### Given problem
Can you quote the stretch of the Smokeping passage from "Smokeping is a" through "other and back." word for word?

### Document text
Smokeping is a latency measurement tool. It sends test packets out to the net and measures the amount of time they need to travel from one place to the other and back.

For every round of measurement smokeping sends several packets. It then sorts the different round trip times and selects the median, (ie. the middle one). This means when there are 10 time values, value number 5 is selected and drawn. The other values are drawn as successively lighter shades of gray in the background (smoke).

Sometimes a test packet is sent out but never returns. This is called packet-loss. The color of the median line changes according to the number of packets lost.

All this information together gives an indication of network health. For example, packet loss is something which should not happen at all. It can mean that a device in the middle of the link is overloaded or a router configuration somewhere is wrong.

Heavy fluctuation of the RTT (round trip time) values also indicate that the network is overloaded. This shows on the graph as smoke; the more smoke, the more fluctuation.

### Data section
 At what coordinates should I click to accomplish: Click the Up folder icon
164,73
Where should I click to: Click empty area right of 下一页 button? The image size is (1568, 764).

### Solved exercise
Smokeping is a latency measurement tool. It sends test packets out to the net and measures the amount of time they need to travel from one place to the other and back.